Adi Nes | |
---|---|
Born | Kiryat Gat, Israel |
Nationality | Israeli |
Known for | photography |
Movement | Israeli art |
Adi Nes (born 1966) is an Israeli photographer.
Adi Nes was born in Kiryat Gat, the son of Mizrahi Jewish immigrants from Iran.
His exhibits have been shown from Tel Aviv to San Diego. He is probably most notable for the series entitled Soldiers which was criticized for its homoeroticism and usage of dark-skinned Israeli models who are often subject to discrimination for looking "Arab."

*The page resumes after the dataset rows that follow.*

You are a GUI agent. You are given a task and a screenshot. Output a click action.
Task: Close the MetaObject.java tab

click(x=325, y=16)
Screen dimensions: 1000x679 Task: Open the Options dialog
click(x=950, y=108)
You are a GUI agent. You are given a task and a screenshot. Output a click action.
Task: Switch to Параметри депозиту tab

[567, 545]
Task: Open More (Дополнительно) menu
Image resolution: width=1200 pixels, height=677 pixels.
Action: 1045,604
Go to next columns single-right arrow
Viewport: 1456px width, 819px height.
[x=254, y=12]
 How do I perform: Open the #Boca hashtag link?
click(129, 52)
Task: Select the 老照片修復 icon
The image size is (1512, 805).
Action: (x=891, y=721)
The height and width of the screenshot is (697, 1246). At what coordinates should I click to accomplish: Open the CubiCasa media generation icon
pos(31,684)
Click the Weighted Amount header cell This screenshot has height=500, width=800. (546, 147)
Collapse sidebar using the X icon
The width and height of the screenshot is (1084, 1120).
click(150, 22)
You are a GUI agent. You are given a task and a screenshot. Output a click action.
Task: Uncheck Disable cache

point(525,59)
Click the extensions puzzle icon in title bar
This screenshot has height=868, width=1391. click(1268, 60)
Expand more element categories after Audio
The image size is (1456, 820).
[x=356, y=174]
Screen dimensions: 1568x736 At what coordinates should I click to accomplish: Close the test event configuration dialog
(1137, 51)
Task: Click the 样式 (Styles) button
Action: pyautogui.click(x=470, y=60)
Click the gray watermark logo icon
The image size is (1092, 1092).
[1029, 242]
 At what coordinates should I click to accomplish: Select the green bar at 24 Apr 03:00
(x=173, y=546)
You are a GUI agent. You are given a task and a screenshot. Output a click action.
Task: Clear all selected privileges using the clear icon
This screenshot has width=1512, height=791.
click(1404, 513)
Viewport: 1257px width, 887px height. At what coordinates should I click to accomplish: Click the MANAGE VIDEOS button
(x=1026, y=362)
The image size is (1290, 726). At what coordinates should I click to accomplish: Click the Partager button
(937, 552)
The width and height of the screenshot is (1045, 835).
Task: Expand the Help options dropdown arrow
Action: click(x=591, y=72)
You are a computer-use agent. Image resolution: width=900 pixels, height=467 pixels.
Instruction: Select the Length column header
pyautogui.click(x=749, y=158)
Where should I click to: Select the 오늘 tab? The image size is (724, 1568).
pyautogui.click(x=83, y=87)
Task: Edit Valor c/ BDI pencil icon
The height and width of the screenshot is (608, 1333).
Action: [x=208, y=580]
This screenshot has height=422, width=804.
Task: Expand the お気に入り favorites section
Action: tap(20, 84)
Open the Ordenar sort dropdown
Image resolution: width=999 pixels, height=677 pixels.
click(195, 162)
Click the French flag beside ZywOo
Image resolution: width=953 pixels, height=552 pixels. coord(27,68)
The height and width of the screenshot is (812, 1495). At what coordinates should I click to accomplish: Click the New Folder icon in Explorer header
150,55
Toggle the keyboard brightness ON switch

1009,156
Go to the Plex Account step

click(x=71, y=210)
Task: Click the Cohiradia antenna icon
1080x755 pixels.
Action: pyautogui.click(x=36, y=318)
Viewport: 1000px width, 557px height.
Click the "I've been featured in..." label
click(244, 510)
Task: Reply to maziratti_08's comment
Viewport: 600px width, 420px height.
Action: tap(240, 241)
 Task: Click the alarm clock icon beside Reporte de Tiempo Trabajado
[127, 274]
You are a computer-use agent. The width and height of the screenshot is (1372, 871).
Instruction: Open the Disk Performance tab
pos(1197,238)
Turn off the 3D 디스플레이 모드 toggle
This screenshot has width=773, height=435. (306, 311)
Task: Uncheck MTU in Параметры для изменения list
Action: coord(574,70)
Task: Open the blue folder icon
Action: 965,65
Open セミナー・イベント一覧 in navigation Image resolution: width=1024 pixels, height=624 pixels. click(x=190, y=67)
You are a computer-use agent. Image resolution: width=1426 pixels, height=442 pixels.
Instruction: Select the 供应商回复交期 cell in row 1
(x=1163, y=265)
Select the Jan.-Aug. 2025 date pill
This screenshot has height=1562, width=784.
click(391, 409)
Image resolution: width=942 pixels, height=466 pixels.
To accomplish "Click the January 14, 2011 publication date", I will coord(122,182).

In 2003 he did a feature for Vogue Hommes. Nes has given solo exhibitions at the Wexner Center for the Arts, Legion of Honor in San Francisco, the Tel Aviv Museum of Art, the Museum of Contemporary Art in San Diego, and the Melkweg Gallery in Amsterdam, among others. His work has also shown in group exhibitions at the Hotel de Sully in Paris and the Jewish Museum in New York, among many others. He has been reviewed in The New York Times, the Financial Times, and others. In 2005 Nes was chosen as an outstanding artist of the prestigious Israel Cultural Excellence Foundation.
Nes' most famous piece recalls Leonardo da Vinci's The Last Supper, * replacing the characters with young male Israeli soldiers. A print sold at auction in Sotheby's for $102,000 in 2005, and another for $264,000 in 2007. The work appeared on the front page of the New York Times in May, 2008.